#### ASSIGNMENT
Return only that part of the material below which starts with the line containing "Januar 2019 (61, 2013)" and goes on through the line containing "Juni 2019 (61, 1988)", restated exactly.

#### RECORDS FOR THE TASK
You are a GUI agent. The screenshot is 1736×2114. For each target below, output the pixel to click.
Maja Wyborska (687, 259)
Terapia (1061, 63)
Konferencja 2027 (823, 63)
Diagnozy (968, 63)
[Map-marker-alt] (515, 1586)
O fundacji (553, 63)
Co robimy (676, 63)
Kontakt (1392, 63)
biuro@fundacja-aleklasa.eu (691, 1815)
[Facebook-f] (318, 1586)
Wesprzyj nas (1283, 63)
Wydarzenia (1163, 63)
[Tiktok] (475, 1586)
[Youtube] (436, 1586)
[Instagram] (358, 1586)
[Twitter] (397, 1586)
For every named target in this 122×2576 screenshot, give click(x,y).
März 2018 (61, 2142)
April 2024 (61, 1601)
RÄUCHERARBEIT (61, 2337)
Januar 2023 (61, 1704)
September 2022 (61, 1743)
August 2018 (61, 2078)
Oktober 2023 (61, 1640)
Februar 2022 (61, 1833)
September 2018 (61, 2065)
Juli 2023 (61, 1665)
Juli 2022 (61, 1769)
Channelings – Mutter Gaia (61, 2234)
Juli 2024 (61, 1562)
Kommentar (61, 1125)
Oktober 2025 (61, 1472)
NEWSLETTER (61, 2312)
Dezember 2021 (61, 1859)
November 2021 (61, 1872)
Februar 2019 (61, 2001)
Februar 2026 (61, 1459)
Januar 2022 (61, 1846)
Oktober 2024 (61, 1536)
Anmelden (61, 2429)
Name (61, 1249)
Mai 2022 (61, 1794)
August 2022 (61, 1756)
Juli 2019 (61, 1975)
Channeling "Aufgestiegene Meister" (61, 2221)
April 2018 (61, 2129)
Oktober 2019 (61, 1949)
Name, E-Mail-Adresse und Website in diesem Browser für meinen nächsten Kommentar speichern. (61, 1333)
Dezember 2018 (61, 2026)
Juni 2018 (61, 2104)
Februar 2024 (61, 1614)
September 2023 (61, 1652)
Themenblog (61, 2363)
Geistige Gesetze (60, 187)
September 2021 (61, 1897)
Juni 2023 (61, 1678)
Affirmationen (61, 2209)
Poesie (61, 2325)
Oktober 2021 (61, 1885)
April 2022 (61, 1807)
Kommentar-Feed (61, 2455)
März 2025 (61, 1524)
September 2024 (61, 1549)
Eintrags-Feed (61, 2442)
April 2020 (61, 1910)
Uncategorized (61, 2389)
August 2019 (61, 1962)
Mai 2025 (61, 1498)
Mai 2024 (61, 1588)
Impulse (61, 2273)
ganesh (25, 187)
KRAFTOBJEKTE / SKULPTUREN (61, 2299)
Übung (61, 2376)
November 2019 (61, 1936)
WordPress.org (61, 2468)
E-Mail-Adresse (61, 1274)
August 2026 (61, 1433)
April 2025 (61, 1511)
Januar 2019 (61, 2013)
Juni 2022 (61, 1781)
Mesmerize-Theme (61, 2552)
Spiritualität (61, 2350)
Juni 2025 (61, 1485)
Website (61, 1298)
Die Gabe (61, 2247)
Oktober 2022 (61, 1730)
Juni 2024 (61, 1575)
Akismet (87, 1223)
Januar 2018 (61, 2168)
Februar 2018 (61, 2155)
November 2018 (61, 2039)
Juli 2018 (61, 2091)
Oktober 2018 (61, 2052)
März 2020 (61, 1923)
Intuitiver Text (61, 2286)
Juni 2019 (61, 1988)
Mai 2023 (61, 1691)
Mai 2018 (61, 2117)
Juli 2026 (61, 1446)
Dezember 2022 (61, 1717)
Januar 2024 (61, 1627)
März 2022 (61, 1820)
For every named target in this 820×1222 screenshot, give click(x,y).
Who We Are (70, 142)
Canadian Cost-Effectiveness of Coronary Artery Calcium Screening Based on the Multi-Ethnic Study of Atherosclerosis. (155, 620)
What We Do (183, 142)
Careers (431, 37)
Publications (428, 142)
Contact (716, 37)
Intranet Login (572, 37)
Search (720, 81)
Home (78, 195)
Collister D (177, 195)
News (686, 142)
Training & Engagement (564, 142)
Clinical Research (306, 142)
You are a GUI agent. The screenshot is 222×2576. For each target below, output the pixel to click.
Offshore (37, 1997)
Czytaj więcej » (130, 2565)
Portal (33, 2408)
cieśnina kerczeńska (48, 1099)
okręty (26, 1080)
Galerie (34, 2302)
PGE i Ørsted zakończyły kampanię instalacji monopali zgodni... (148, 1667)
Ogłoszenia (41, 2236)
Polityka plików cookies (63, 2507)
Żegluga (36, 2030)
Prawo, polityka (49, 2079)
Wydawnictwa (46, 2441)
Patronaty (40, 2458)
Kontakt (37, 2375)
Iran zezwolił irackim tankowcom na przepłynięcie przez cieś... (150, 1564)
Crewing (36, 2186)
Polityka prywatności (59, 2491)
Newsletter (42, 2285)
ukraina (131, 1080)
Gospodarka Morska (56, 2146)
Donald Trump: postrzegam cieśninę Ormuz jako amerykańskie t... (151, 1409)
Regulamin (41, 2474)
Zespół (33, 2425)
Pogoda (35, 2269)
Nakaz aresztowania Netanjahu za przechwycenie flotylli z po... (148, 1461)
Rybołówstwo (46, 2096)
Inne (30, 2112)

#### SOLUTION FOR THIS PROBLEM
Januar 2019 (61, 2013)
Juni 2022 (61, 1781)
Mesmerize-Theme (61, 2552)
Spiritualität (61, 2350)
Juni 2025 (61, 1485)
Website (61, 1298)
Die Gabe (61, 2247)
Oktober 2022 (61, 1730)
Juni 2024 (61, 1575)
Akismet (87, 1223)
Januar 2018 (61, 2168)
Februar 2018 (61, 2155)
November 2018 (61, 2039)
Juli 2018 (61, 2091)
Oktober 2018 (61, 2052)
März 2020 (61, 1923)
Intuitiver Text (61, 2286)
Juni 2019 (61, 1988)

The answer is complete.